How To Make Neuro DnB Bass In Serum 2

Stop Making Static Reeses.

Neuro DnB bass is supposed to move.

Not just wobble. Not just distort. Move.

The best neuro basses feel like machines arguing with each other. They twist, grind, split, bite, fold, filter, snap back into place, then disappear before the drums lose energy.

But most beginner neuro basses have the same problem.

They start with a Reese. Then they add distortion. Then they add more distortion. Then the sound turns into a wide, muddy brick that feels huge soloed and completely useless in the drop.

That is not neuro.

That is a traffic jam.

In this guide, we are going to build a proper neuro DnB bass workflow in Serum 2: Reese foundations, FM movement, filter motion, LFO rhythm, distortion, macro control, resampling, chopping and mixdown decisions.

Use this as a recipe. Then abuse it.

What You Need Before You Start

You can follow this workflow in Serum 2, Ableton, FL Studio, Logic, Cubase or any DAW that lets you automate, resample and process audio.

Here is the basic toolkit:

  • Serum 2 for the main neuro bass patch.
  • A short MIDI pattern with groove, gaps and call-and-response movement.
  • Distortion and compression for density.
  • EQ and filtering for cleanup and movement.
  • Resampling to turn the patch into usable bass phrases, stabs and fills.

If you do not want to start from an empty patch, grab the free Serum presets first. Load a bass preset, study the modulation, then use this guide to push it into darker neuro territory.

Start With The EDMT Free Vault

The easiest way to practice neuro bass design is to start with better source material.

That is why we upgraded the EDM Templates Free Downloads Vault with 1,545 Serum presets, 1,552 MIDI files, 244 Ableton racks and thousands of samples inside a massive 14GB+ collection of 7,300+ royalty-free production files.

Inside the vault, you get a complete production arsenal built for modern EDM, dubstep, drum & bass, riddim, midtempo, hybrid trap, future bass and more.

Vault Content Count How To Use It For Neuro Bass
Serum Presets 1,545 Load Reese, growl, screech, bass and FX presets as starting points for neuro movement.
MIDI Files 1,552 Create bass rhythms, rolling phrases, call-and-response patterns and DnB hooks faster.
Ableton Racks 244 Process raw basses with distortion, compression, filtering, parallel chains and resampling tools.
Ableton Project Files 56 Reverse-engineer how basses, drums, buses, FX and transitions work inside full projects.
Sample / Audio Files 3,890 Layer drums, bass shots, impacts, fills, risers, textures and FX around your neuro phrases.

What Is Neuro DnB Bass?

Neuro DnB bass is a technical, evolving bass sound used in neurofunk, heavy drum & bass, dark rollers, halftime and aggressive bass music.

It usually starts with a Reese-style foundation, then gets pushed through modulation, filtering, distortion, resampling and tight editing until it becomes something more complex.

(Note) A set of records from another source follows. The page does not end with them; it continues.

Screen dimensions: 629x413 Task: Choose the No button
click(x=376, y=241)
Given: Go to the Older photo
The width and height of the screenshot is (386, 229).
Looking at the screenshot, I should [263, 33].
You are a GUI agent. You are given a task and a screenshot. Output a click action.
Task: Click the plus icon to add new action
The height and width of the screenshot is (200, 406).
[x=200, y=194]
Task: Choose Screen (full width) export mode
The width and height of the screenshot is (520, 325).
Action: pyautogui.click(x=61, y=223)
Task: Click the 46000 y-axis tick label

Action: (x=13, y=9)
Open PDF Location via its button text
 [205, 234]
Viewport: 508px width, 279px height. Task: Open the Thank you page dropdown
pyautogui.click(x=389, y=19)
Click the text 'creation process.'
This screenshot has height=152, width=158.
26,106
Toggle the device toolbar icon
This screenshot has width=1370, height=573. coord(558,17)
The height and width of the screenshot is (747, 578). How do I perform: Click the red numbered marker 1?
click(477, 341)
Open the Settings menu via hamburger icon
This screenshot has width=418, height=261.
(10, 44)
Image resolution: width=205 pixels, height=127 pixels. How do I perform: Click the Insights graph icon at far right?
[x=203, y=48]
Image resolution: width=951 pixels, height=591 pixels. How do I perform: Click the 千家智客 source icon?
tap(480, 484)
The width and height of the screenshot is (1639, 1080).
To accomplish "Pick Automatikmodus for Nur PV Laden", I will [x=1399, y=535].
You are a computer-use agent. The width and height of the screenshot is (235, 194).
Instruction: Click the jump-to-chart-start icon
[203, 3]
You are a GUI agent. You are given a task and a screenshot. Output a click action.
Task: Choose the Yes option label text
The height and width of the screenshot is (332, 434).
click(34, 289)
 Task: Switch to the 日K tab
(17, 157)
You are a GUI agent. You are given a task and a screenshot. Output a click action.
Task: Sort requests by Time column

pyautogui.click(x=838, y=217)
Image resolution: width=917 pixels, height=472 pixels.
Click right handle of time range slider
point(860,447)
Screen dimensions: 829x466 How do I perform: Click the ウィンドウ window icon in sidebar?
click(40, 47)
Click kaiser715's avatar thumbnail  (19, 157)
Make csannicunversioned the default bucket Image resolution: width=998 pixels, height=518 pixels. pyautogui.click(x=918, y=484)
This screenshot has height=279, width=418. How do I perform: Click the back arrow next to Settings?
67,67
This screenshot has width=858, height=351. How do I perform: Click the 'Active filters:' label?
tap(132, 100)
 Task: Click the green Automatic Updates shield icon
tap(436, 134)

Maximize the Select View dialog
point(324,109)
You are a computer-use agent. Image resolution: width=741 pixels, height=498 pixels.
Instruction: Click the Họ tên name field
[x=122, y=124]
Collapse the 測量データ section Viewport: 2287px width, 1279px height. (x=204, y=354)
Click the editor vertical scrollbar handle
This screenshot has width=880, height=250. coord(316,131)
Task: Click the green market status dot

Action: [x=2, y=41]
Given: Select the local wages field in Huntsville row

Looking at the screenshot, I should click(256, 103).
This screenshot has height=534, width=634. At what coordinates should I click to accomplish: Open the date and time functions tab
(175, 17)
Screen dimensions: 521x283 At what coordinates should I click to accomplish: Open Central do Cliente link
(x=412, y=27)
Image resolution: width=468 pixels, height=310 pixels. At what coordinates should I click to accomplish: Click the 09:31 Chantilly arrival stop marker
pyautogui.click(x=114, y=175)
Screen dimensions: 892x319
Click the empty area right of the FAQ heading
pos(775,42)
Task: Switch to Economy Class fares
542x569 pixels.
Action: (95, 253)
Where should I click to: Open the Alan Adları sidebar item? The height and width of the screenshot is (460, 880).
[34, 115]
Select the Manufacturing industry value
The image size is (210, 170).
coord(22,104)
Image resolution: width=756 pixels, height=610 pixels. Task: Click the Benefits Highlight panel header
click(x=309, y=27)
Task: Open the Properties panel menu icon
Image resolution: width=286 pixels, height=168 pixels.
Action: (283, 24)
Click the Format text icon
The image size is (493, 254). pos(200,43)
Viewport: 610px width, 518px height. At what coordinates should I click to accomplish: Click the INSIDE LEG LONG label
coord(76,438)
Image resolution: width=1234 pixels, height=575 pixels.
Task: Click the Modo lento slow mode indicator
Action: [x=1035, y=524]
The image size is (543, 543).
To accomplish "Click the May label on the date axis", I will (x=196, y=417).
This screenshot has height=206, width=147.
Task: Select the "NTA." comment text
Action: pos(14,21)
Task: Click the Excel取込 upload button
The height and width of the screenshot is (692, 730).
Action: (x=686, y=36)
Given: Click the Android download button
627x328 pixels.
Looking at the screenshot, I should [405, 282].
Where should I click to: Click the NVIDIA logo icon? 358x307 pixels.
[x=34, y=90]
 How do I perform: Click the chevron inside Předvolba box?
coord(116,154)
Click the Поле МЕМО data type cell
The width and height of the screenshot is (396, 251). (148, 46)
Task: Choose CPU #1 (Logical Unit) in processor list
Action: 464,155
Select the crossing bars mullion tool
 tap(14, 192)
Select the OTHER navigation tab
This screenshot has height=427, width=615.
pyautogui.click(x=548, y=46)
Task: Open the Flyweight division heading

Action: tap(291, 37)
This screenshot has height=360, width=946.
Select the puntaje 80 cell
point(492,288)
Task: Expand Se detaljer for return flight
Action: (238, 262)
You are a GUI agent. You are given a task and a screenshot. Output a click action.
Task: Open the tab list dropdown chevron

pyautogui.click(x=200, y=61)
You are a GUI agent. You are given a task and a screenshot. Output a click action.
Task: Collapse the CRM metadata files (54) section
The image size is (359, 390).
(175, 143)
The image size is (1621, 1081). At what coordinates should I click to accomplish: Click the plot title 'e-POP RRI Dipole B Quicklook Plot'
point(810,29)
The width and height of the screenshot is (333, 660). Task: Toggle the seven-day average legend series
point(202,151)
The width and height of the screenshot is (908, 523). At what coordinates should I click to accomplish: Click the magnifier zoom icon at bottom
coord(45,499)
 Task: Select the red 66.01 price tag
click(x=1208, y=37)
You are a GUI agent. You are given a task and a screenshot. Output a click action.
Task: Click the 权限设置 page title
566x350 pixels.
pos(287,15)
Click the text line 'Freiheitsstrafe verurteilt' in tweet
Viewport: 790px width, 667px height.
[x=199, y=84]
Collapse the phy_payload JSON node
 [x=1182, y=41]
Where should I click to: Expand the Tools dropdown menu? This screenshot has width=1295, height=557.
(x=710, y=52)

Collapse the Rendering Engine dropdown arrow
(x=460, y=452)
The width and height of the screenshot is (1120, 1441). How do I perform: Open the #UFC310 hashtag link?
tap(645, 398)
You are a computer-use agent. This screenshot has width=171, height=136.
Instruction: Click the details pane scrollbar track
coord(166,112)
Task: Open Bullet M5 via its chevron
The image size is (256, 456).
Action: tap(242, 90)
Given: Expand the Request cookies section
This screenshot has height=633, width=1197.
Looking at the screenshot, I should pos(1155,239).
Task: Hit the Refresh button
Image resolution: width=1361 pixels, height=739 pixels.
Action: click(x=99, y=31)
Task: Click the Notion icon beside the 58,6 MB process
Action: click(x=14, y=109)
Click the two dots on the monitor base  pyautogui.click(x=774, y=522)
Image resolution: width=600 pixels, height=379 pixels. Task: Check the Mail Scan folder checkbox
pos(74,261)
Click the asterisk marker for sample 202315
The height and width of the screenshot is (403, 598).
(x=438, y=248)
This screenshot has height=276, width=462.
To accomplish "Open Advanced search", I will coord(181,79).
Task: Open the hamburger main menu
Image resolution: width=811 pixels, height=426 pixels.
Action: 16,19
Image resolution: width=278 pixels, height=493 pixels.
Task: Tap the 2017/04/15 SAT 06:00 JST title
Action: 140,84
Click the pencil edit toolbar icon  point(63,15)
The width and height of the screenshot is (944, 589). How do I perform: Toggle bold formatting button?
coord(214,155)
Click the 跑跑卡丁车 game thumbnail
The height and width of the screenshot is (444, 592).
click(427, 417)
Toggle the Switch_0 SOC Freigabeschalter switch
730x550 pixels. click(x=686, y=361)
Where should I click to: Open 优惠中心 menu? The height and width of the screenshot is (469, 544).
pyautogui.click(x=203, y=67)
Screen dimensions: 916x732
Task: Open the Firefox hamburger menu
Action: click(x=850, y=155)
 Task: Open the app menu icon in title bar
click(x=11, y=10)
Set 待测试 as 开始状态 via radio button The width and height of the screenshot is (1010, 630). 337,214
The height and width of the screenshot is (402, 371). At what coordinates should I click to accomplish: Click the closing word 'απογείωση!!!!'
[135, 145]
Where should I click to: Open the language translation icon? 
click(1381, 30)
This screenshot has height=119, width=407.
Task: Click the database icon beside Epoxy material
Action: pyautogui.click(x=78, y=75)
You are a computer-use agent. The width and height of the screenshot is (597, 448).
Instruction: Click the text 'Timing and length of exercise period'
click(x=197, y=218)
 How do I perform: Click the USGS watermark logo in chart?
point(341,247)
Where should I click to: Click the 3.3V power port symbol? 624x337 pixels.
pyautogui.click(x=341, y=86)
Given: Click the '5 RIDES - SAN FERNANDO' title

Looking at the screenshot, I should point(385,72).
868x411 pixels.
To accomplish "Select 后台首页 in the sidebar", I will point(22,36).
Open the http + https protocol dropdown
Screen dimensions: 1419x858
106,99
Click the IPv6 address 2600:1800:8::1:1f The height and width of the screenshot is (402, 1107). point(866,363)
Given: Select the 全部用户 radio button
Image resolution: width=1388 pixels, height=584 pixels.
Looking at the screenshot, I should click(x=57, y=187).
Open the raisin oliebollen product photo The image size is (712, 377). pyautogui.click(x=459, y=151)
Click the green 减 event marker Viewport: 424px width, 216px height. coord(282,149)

A good neuro bass usually has:

  • A stable low end so the track still has weight.
  • Midrange movement so the bass feels alive.
  • Filter motion to create talking, grinding or mechanical textures.
  • Controlled distortion to add harmonics without turning everything into mud.
  • Resampled edits so the bass phrase feels custom and intentional.

The important part is control.

Neuro bass sounds chaotic, but it should not be random. The movement should serve the groove. The low end should stay focused. The bass should leave room for the kick and snare.

That is the difference between a neuro bass and a messy distorted Reese.

The Quick Neuro DnB Bass Recipe

Here is the fast version before we go deep.

Step What To Do Why It Works
1. Reese Foundation Start with detuned saws, a Reese wavetable or a harmonic bass source. Neuro needs a rich tone before processing can create movement.
2. FM / Warp Movement Add FM, warp, sync or spectral-style motion. This creates the tearing, twisting, technical movement.
3. Filter Motion Use notch, bandpass, comb or vowel-style filtering. The filter shapes the “mouth” and mechanical sweep of the bass.
4. LFO Rhythm Modulate filter cutoff, wavetable position, FM amount and volume. The LFO turns the patch into a groove instead of a static sound.
5. Processing Add distortion, compression, EQ, clipping and optional phaser/flanger movement. Processing makes the raw patch dense, sharp and mix-ready.
6. Resampling Bounce to audio, chop the best moments and arrange the phrase. Audio editing turns a preset into a unique bassline.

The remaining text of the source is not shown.